An unusually wet spring had already pushed farmers to plant their crops late and forced them to keep some land fallow. With the recent deluge, a bad situation has turned worse. The rains have not only damaged crops, they've also washed away untold tons of fertilizer, which leach into groundwater and eventually flow through the Mississippi clear down to the Gulf of Mexico. There, the fertilizer won't feed crops; instead, in a double blow to food production, it will nourish a vast algae bloom blotting out sea life that would otherwise have contributed to a once-bountiful fishery.
As a result of this soggy situation, corn yields will plummet, the USDA reports [PDF]. And that's bad news for the billions of people who rely on the global food system for sustenance.
Back in February, a fertilizer executive was already waxing darkly about trends in food production: "If you had any major upset where you didn't have a crop in a major growing agricultural region this year, I believe you'd see famine," William Doyle, CEO of Potash Corp. of Saskatchewan, told Bloomberg News.
Mulling over depleted global grain stores, ramped-up U.S. and European mandates for turning food crops into biofuel, and rising demand for grain in Asia, Doyle declared that the global food system had no margin for error. "We keep going to the cupboard without replacing, and so there is enormous pressure on agriculture to have a record crop every year," he said. "We need to have a record crop in 2008 just to stay even with this very low inventory situation."

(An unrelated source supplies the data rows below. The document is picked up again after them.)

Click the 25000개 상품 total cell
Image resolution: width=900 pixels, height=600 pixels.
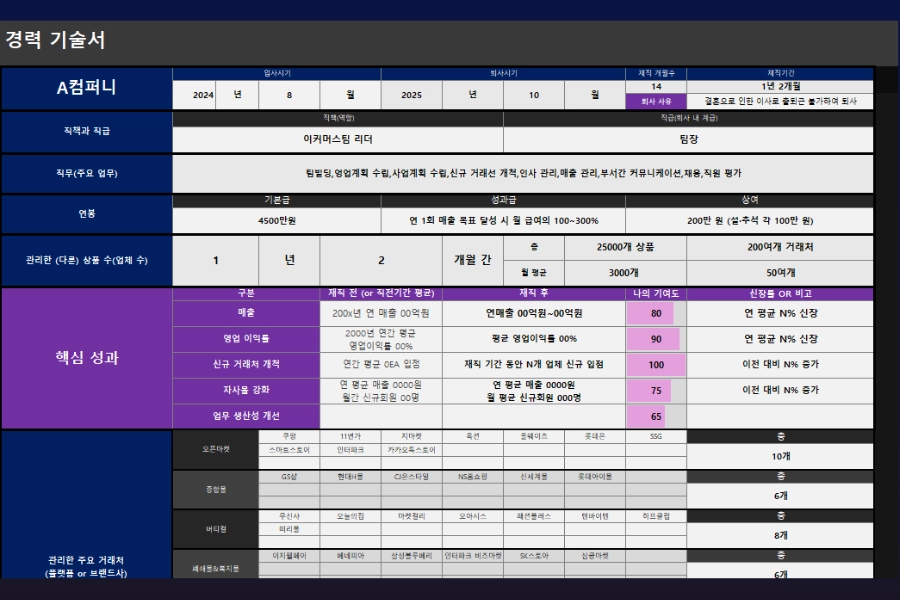(x=626, y=247)
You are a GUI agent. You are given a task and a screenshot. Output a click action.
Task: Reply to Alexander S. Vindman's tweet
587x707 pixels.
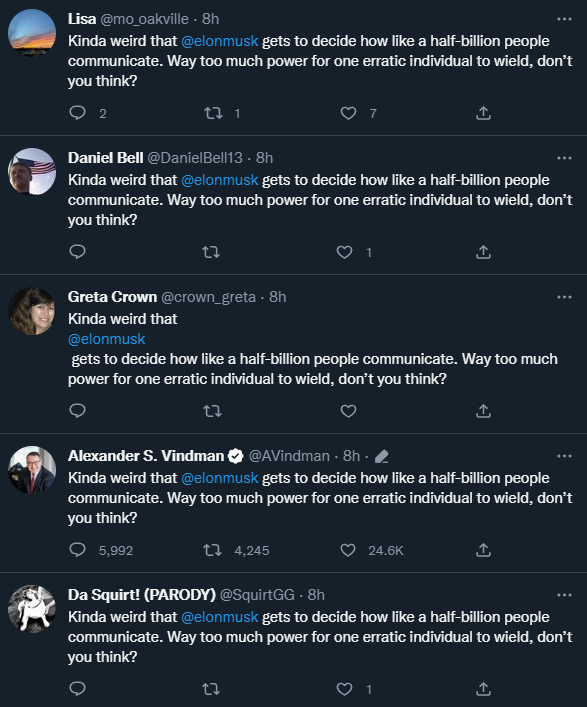78,550
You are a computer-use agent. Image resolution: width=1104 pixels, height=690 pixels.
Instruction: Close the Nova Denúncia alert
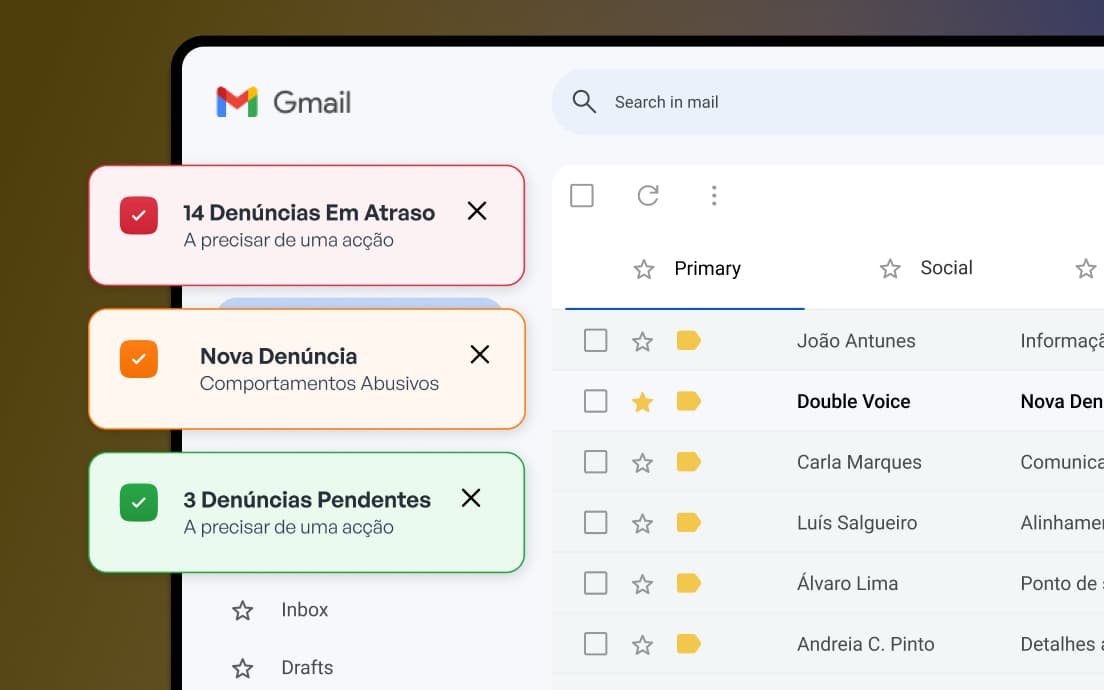[479, 354]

Since that time, we've seen images of people in places like Haiti desperately scrounging in garbage dumps for food, because they could no longer afford to buy it. And now comes news that prospects for the coming harvests of corn, soy, and wheat -- the holy trifecta of our globalized food system -- are looking grim indeed.
When It Rains, It Pours
Think food prices are high? Fasten your seatbelt -- and prepare to tighten it. The bad weather combined with dubious federal policies means we're ... well, shucked.

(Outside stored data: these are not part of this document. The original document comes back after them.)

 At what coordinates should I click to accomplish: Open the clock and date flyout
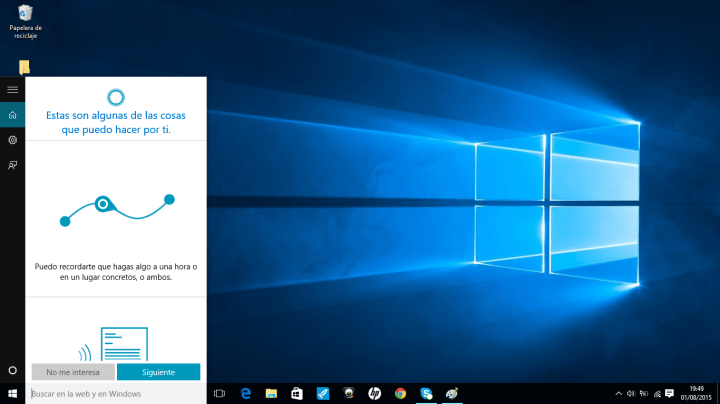click(x=696, y=394)
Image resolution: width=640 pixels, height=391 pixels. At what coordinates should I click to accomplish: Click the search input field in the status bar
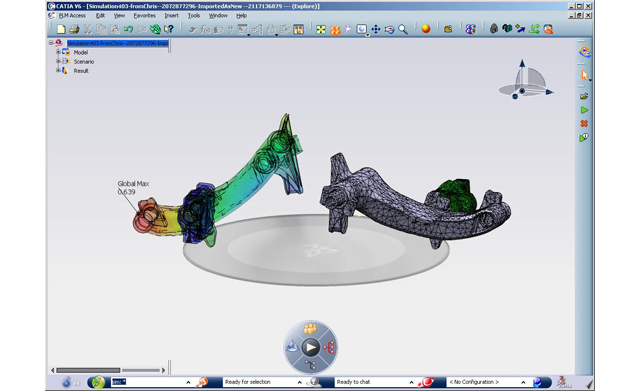pyautogui.click(x=147, y=382)
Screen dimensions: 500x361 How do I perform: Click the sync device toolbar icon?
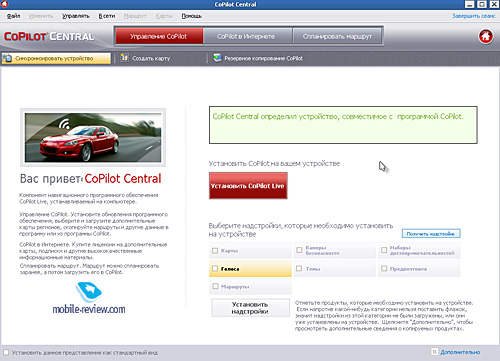(7, 58)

In the past, societies stored grain precisely because agriculture has always been such a fickle food provider. A few decades ago, the U.S. began testing a new theory: sell off grain reserves and let "market forces" ensure there's enough food for everyone. Our policymakers have become so enamored of the idea that they've managed to convince many countries in the global south to do the same -- often with the help of the International Monetary Fund and its famed "structural adjustment" packages.
More recently, our leaders have combined the no-grain-storage decree with another, deeply contradictory experiment: using heavy-handed subsidies and mandates (what happened to "market forces"?) to ensure that a large and growing chunk of our farm bounty be turned into car fuel.
Combined, those policies have brought us to the present pass: As our friend the fertilizer executive reminds us, feeding the world now requires that the weather cooperate, every year. That's a tough row to hoe, given that climate change seems set to make weather patterns increasingly erratic. And as we're seeing this summer, it doesn't take much to make things come unhinged.
In response to the rains, investors have driven up corn prices to levels never seen before. By Wednesday afternoon, corn was trading above $7 per bushel -- an astonishing 75 percent rise since last June. Just three years ago, a bushel of corn fetched less than $2. The same factors have ramped up soy prices as well.
And the worst may be yet to come. Weather reports suggest that the Midwest's wet spell may last through the month. If that happens, surviving plants will have a tough time developing deep roots, making them vulnerable to a dry spell later in the summer. If a soggy June turns into a bone-dry July and August, corn and soy prices will likely spike anew.
Meanwhile, wheat prices have held relatively steady -- most of the U.S. wheat crop lies outside the area currently under water. But the same factor that pushed global wheat prices to all-time highs last year -- a persistent drought in Australia's wheat belt -- may be rearing up again. The New York Times reported recently that a new burst of dry weather in Australia could lead to another shortfall in its wheat output -- and push prices back into the stratosphere.
And that's not all. While conditions are too dry in Australia, Chinese farmers, like their U.S. counterparts, are bracing for hard rain. According to the Times, China's agriculture ministry "issued an urgent notice to wheat and rice farmers in southern China on Sunday, telling them to harvest as much of their crop as possible immediately in the face of unseasonable torrential rains expected to rake the region for the next 10 days."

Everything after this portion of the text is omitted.